Dems try to hide their racism
Recommended reading: A Short History of Reconstruction by Dr. Eric Foner and Wrong on Race: The Democratic Party's Buried Past by Bruce Bartlett.
The chief opponents of the 1964 Civil Rights Act were Democrat Senators Sam Ervin, Albert Gore, Sr. and Robert Byrd. All remained Democrats, as did George Wallace, Lester Maddox, and others. Senator Thurmond beacme a Republican later. He was never in the Ku Klux Klan and, after he became a Republican, voted to outlaw lynching and the discriminatory poll taxes imposed on blacks by Democrats.

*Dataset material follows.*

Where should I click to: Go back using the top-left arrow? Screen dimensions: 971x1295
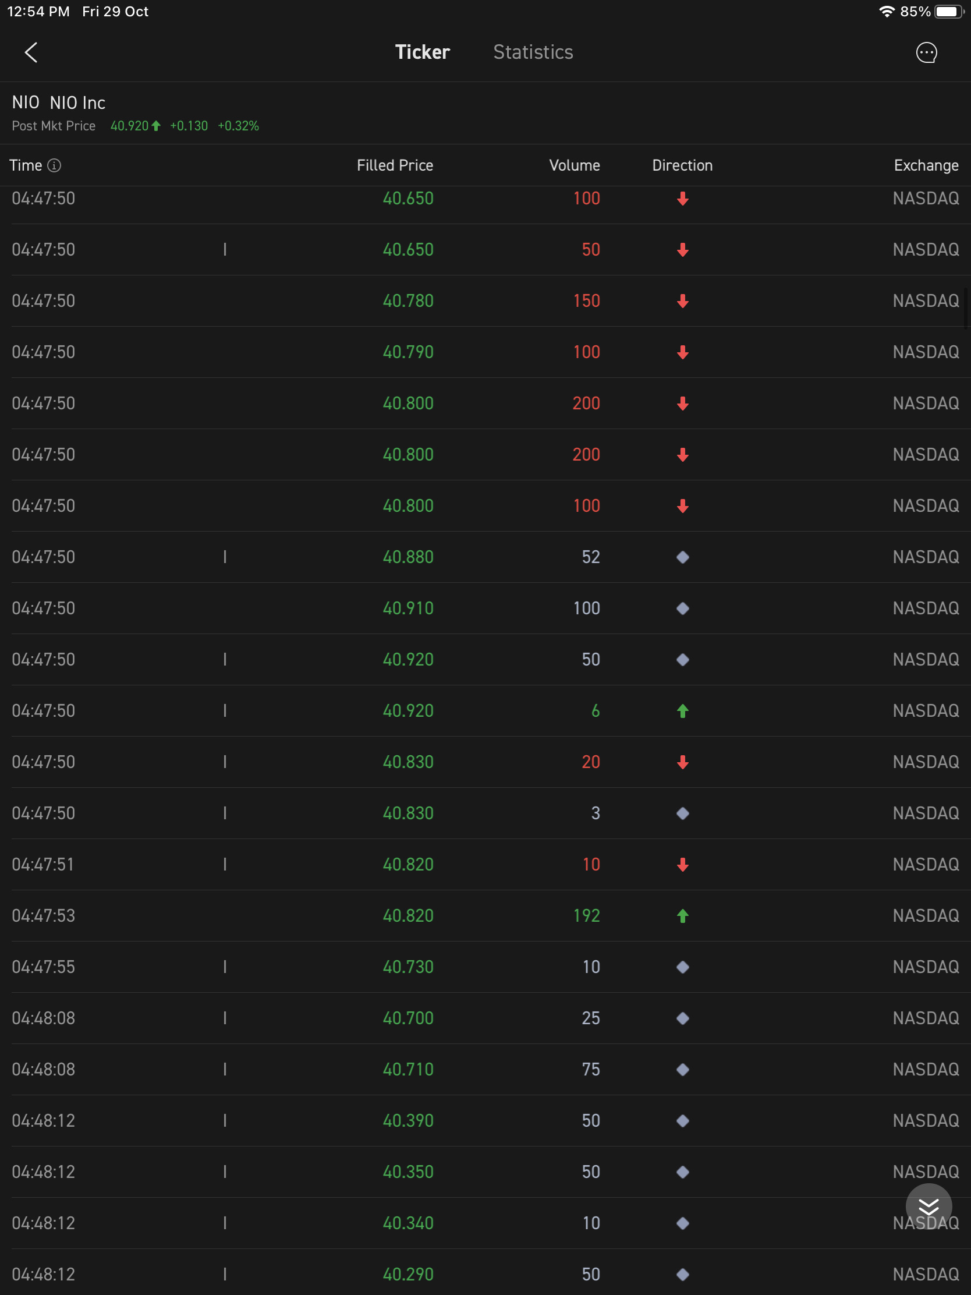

Contrary to false assertions by Democrats today, the racist "Dixiecrats" did not all migrate to the Republican Party. With the party slogan: "Segregation Forever!," the Dixiecrats, who were Democrats, formed the States Rights Democratic Party for the presidential election of 1948. The Dixiecrats remained Democrats for all local elections and all subsequent national elections.
Today, some of those Dixiecrats continue their political careers as Democrats, including former Democrat Senator Ernest Hollings who put the Confederate flag over the state capitol when he was governor of South Carolina.
Another former "Dixiecrat" is Democrat Senator Robert Byrd who was a "Keagle" in the Ku Klux Klan. There was no public outcry when Democrat Senator Christopher Dodd praised Senator Byrd as someone who would have been "a great senator for any moment".
In the arsenal of the Democrats is a condemnation of Republican President Richard Nixon for his so-called “Southern Strategy.” These same Democrats expressed no concern when the racially segregated South voted solidly for Democrats; yet unfairly deride Republicans because of the thirty-year odyssey of the South switching to the Republican Party that began in the 1970's. Nixon's "Southern Strategy was an effort on his part to get fair-minded people in the South to stop voting for Democrats who did not share their values and were discriminating against blacks.
Georgia did not switch until 2004, and some Southern states, including Louisiana, was controlled by Democrats until the post-Katrina election of Republican Bobby Jindal in 2007.
As part of their efforts to keep blacks toeing the Democratic Party line, Democrats falsely accuse Republicans of “disenfranchising“ blacks, citing the 2000 election, even though second recounts of the votes in Florida by the Miami Herald and a consortium of major news organizations confirmed that President George W. Bush won the election. Investigations by the U.S. Civil Rights Commission and the U.S. Justice Department’s Civil Rights Division found that no blacks were denied the right to vote.
If even one black person had been denied the right to vote, that person’s name would have been blasted on the front page of every newspaper in the nation. As for the “felon purge list,” the Miami Herald found that whites were twice as likely to be incorrectly placed on the list as blacks.